The Black Dwarf HTML version

Chapter 14
He brings Earl Osmond to receive my vows.
O dreadful change! for Tancred, haughty Osmond.
Mr. Vere, whom long practice of dissimulation had enabled to model his very gait
and footsteps to aid the purposes of deception, walked along the stone passage,
and up the first flight of steps towards Miss Vere's apartment, with the alert, firm,
and steady pace of one who is bound, indeed, upon important business, but who
entertains no doubt he can terminate his affairs satisfactorily. But when out of
hearing of the gentlemen whom he had left, his step became so slow and
irresolute, as to correspond with his doubts and his fears. At length he paused in
an antechamber to collect his ideas, and form his plan of argument, before
approaching his daughter.
"In what more hopeless and inextricable dilemma was ever an unfortunate man
involved!" Such was the tenor of his reflections.--"If we now fall to pieces by
disunion, there can be little doubt that the government will take my life as the
prime agitator of the insurrection. Or, grant I could stoop to save myself by a
hasty submission, am I not, even in that case, utterly ruined? I have broken
irreconcilably with Ratcliffe, and can have nothing to expect from that quarter but
insult and persecution. I must wander forth an impoverished and dishonoured
man, without even the means of sustaining life, far less wealth sufficient to
counterbalance the infamy which my countrymen, both those whom I desert and
those whom I join, will attach to the name of the political renegade. It is not to be
thought of. And yet, what choice remains between this lot and the ignominious
scaffold? Nothing can save me but reconciliation with these men; and, to
accomplish this, I have promised to Langley that Isabella shall marry him ere
midnight, and to Mareschal, that she shall do so without compulsion. I have but
one remedy betwixt me and ruin--her consent to take a suitor whom she dislikes,
upon such short notice as would disgust her, even were he a favoured lover --But
I must trust to the romantic generosity of her disposition; and let me paint the
necessity of her obedience ever so strongly, I cannot overcharge its reality."
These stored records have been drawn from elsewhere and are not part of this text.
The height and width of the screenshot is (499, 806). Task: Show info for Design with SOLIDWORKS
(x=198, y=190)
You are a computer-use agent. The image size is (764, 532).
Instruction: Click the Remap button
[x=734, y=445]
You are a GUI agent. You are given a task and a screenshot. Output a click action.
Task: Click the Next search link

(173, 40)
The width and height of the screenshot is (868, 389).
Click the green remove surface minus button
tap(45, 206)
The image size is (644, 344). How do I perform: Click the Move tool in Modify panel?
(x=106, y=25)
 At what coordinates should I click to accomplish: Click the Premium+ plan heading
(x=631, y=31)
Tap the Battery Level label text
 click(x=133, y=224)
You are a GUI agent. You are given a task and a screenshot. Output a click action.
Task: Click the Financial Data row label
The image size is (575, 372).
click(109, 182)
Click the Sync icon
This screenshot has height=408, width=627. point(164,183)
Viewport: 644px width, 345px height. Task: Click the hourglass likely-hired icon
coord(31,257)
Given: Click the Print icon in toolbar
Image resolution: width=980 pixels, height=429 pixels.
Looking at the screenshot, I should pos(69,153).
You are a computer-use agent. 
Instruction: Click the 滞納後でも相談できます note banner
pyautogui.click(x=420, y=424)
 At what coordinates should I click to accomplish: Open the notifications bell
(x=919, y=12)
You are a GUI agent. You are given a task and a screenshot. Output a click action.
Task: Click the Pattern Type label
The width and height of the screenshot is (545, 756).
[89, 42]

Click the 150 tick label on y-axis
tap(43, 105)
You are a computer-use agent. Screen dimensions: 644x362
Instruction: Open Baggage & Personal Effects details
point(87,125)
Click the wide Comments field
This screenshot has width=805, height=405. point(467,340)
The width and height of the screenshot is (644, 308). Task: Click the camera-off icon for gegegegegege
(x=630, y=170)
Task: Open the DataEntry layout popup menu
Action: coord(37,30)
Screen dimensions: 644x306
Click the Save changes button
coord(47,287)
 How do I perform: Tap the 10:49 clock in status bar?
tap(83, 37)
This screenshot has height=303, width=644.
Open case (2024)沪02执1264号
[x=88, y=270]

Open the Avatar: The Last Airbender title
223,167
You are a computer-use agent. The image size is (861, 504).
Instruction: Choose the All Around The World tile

Having finished this sad chain of reflections upon his perilous condition, he
entered his daughter's apartment with every nerve bent up to the support of the
argument which he was about to sustain. Though a deceitful and ambitious man,
he was not so devoid of natural affection but that he was shocked at the part he
was about to act, in practising on the feelings of a dutiful and affectionate child;
but the recollections, that, if he succeeded, his daughter would only be trepanned
into an advantageous match, and that, if he failed, he himself was a lost man,
were quite sufficient to drown all scruples.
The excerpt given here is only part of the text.